***** Working data

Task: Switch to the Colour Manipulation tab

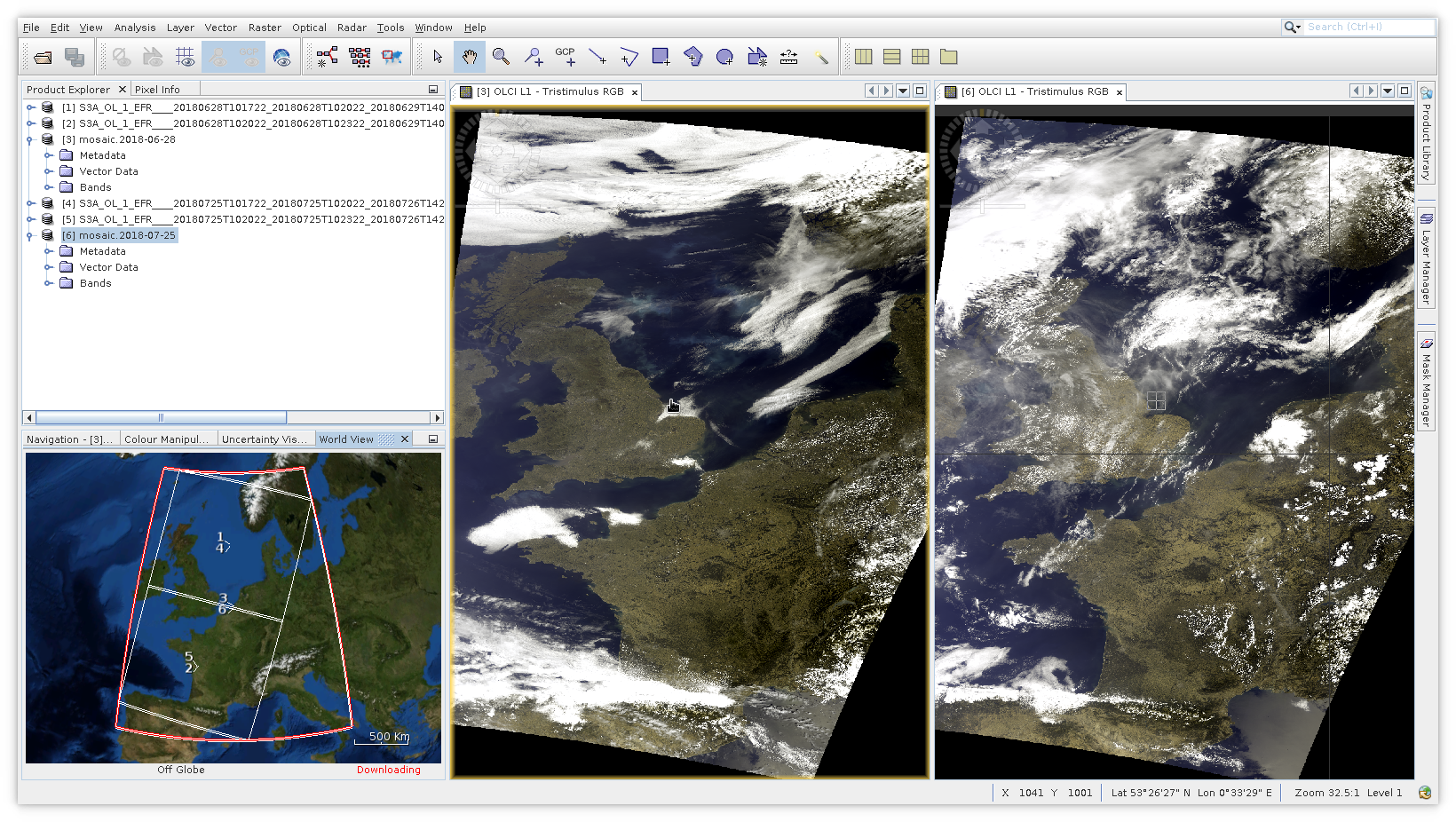Action: (x=166, y=439)
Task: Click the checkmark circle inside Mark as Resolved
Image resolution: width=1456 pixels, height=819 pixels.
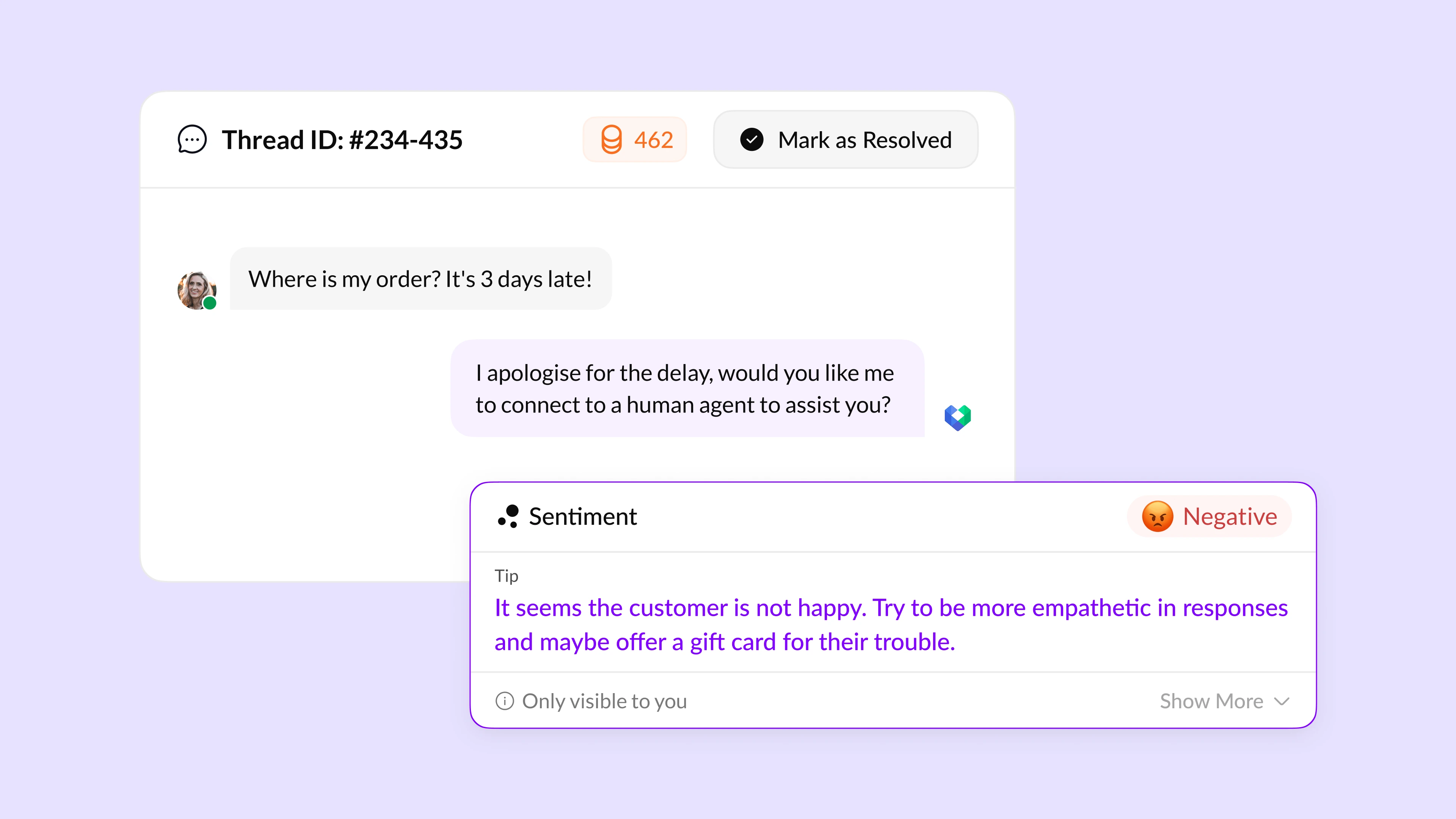Action: pos(751,140)
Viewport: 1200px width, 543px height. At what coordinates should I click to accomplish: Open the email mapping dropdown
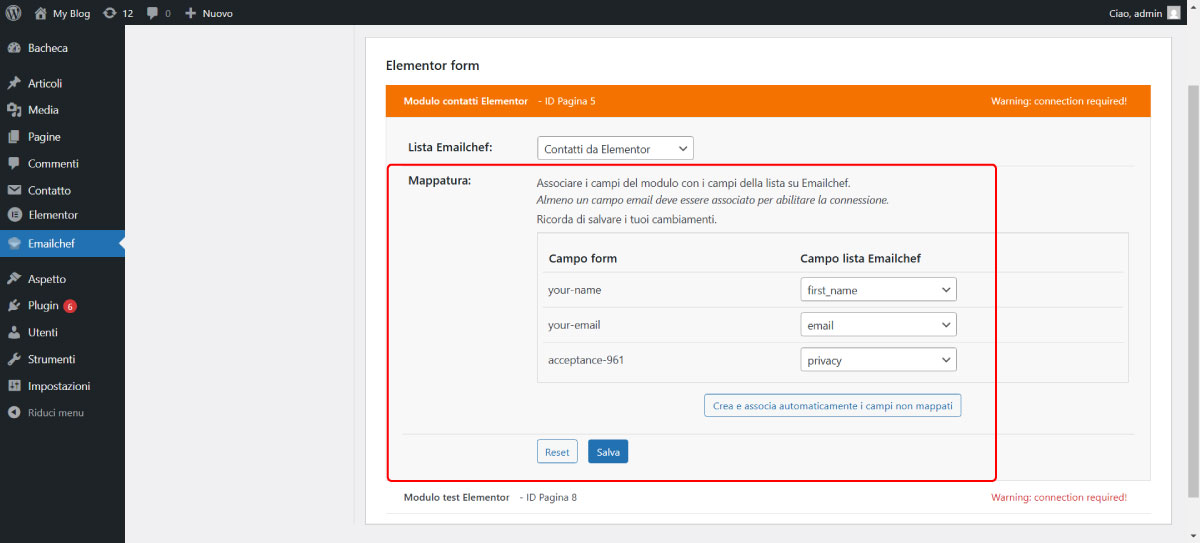(878, 325)
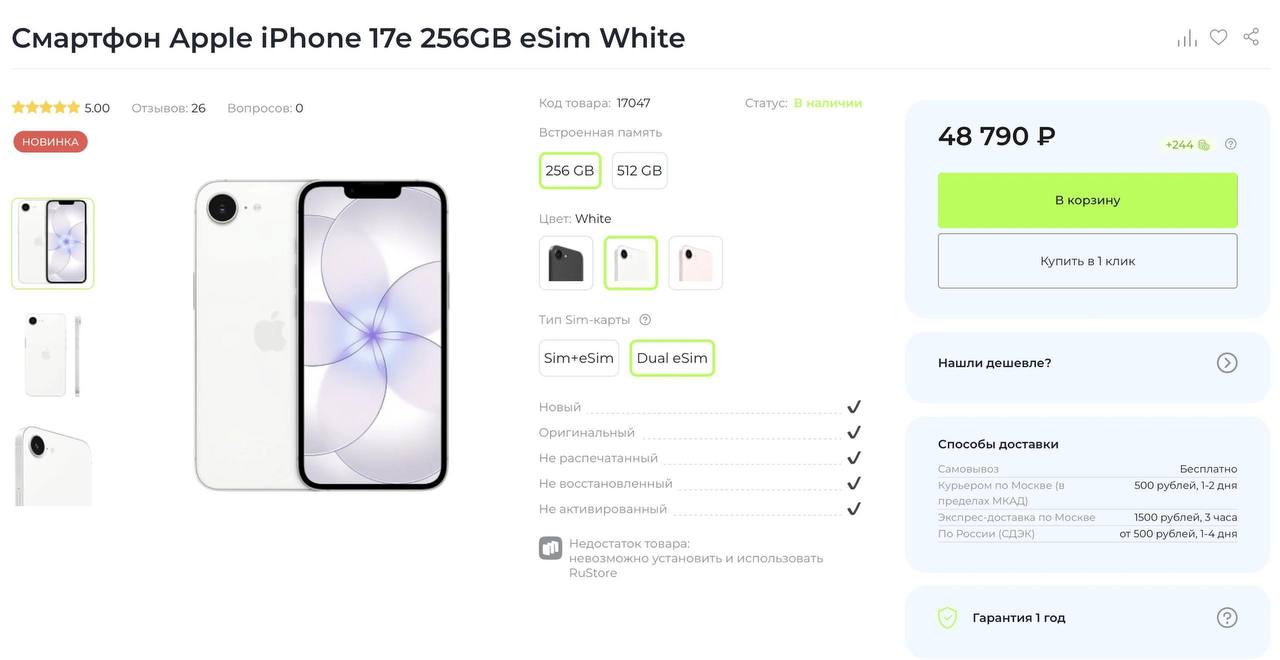The image size is (1280, 660).
Task: Open the product comparison chart icon
Action: tap(1187, 38)
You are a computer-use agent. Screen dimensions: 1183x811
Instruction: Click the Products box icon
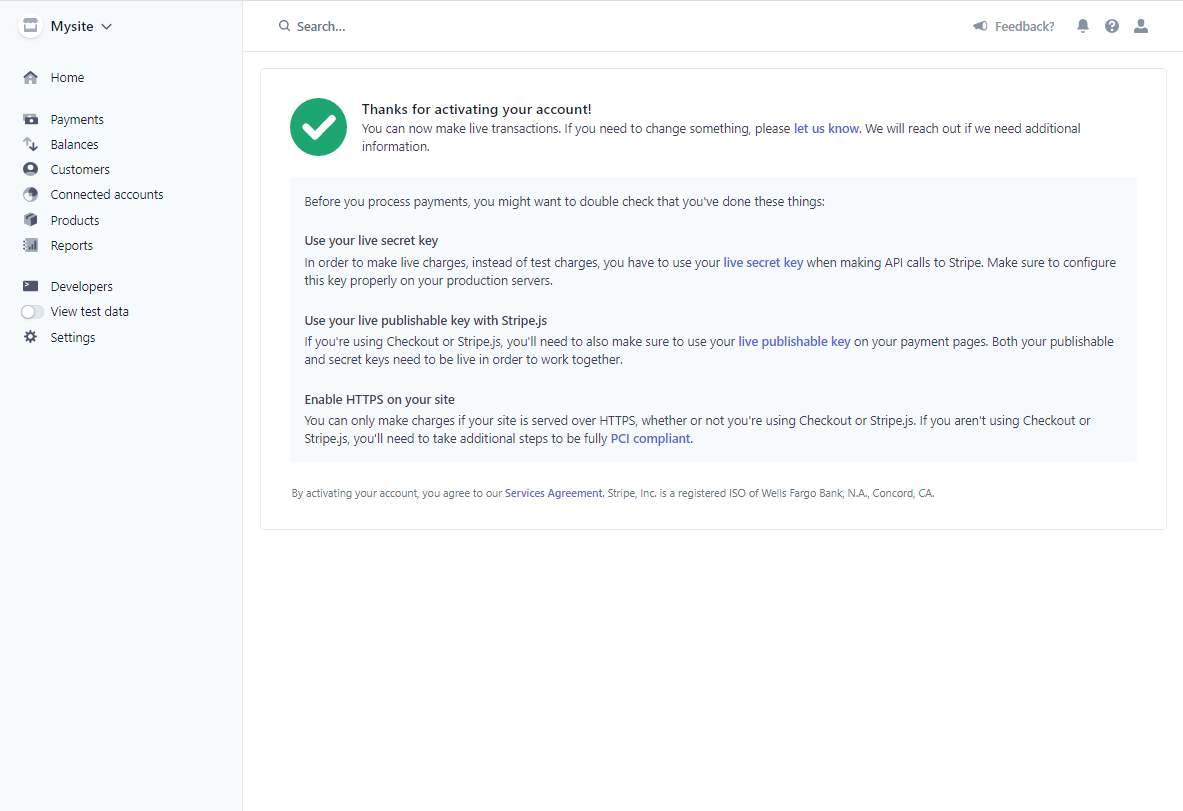coord(30,220)
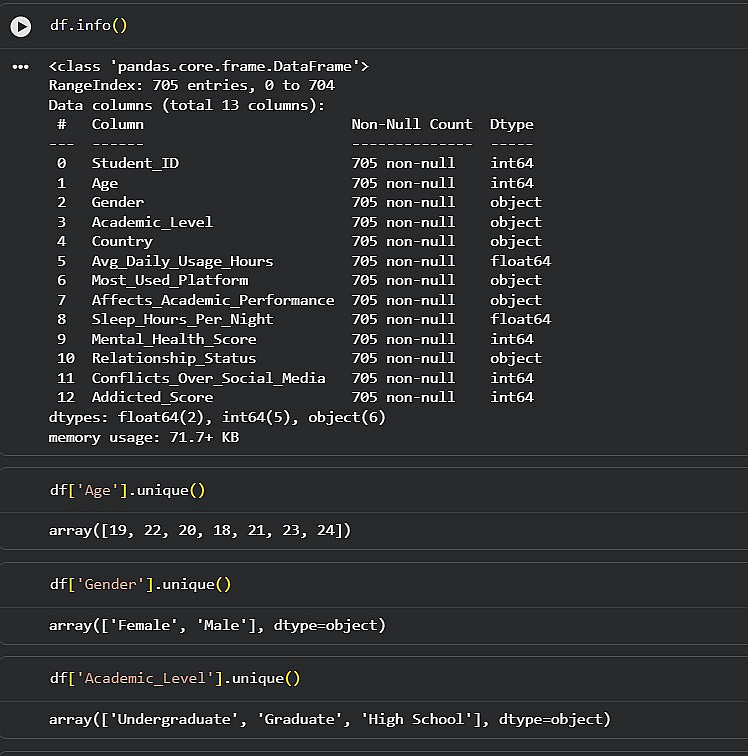The image size is (748, 756).
Task: Click the memory usage line
Action: [x=143, y=437]
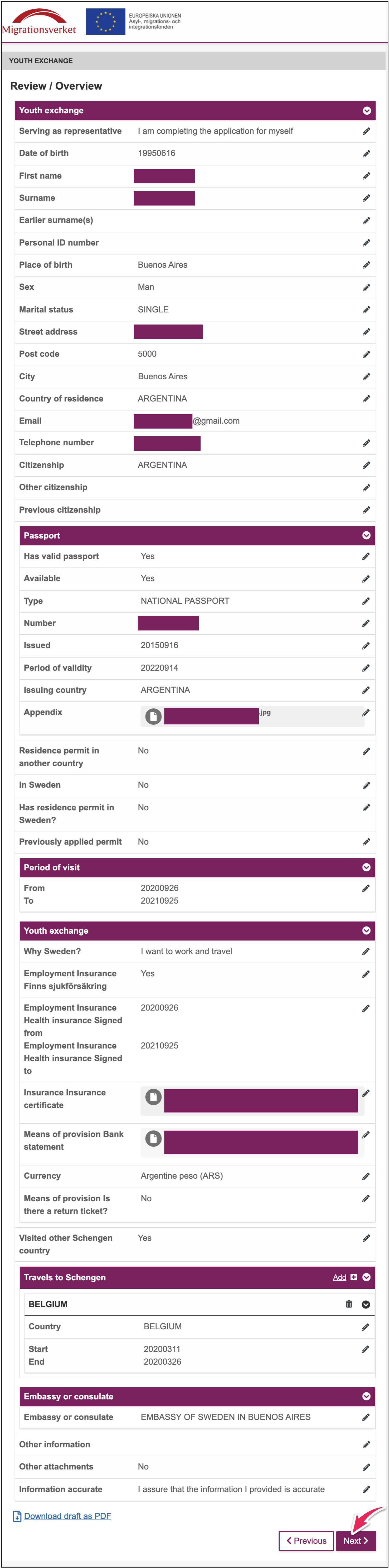Click the Add plus icon for travels

[354, 1277]
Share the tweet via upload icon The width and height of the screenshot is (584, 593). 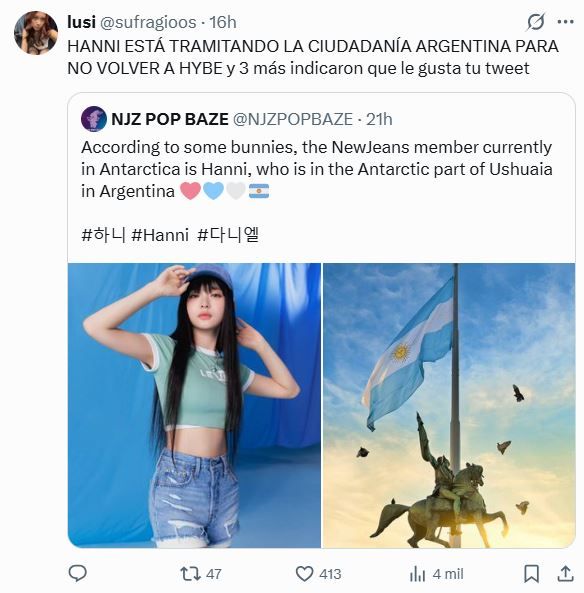[565, 573]
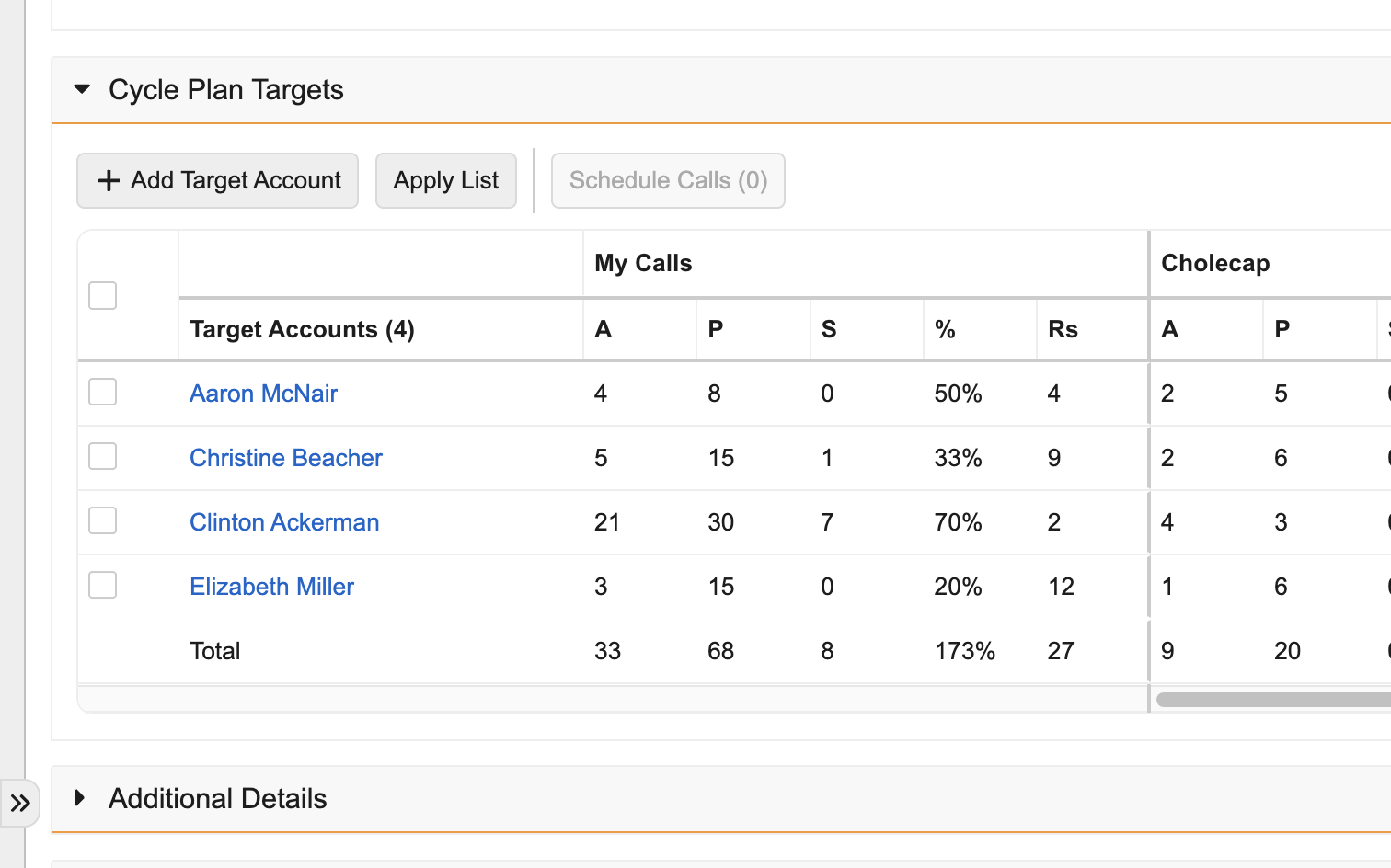1391x868 pixels.
Task: Click the Schedule Calls (0) button
Action: (x=668, y=180)
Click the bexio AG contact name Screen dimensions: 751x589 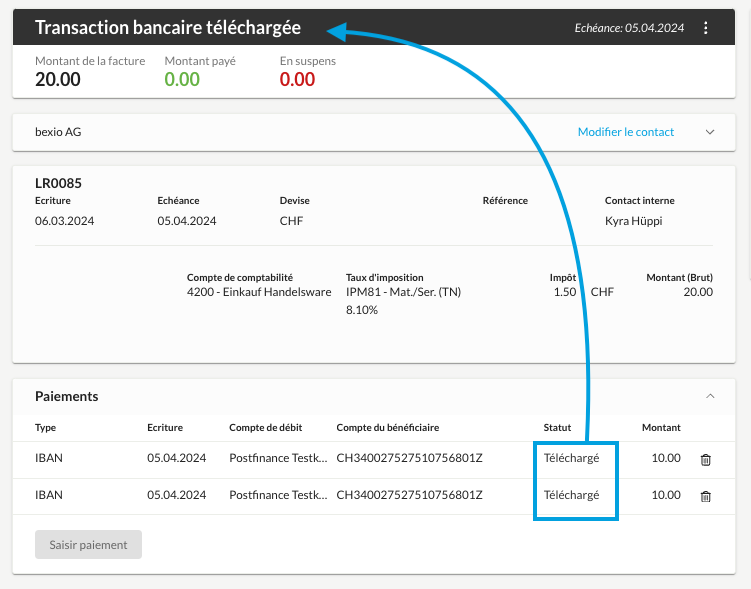(58, 132)
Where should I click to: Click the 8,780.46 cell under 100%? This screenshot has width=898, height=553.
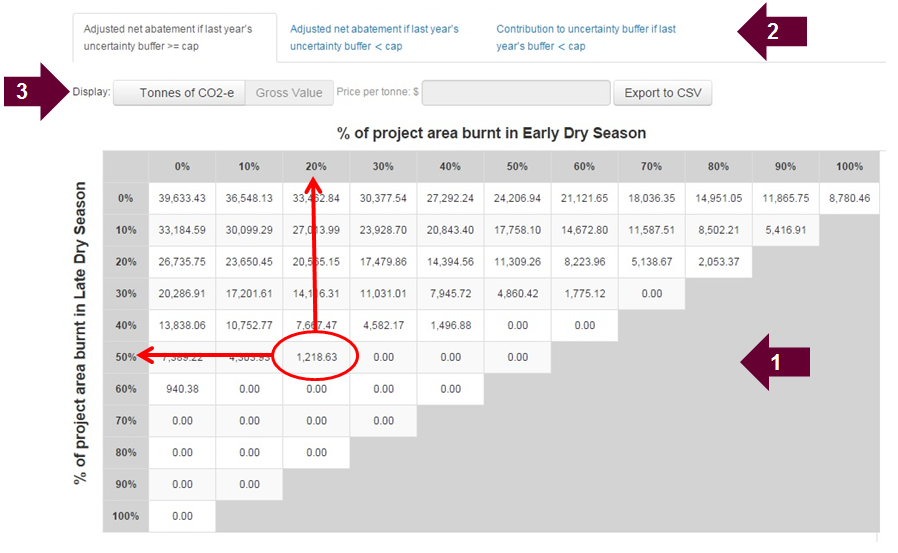[849, 198]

**********

**Prompt**
Your output should consist solely of the lines from the line containing "Where should I" through the last line of the entries, verbatim, minus any pictures.

**Reply**
Where should I click to: Click the 8,780.46 cell under 100%? This screenshot has width=898, height=553.
[849, 198]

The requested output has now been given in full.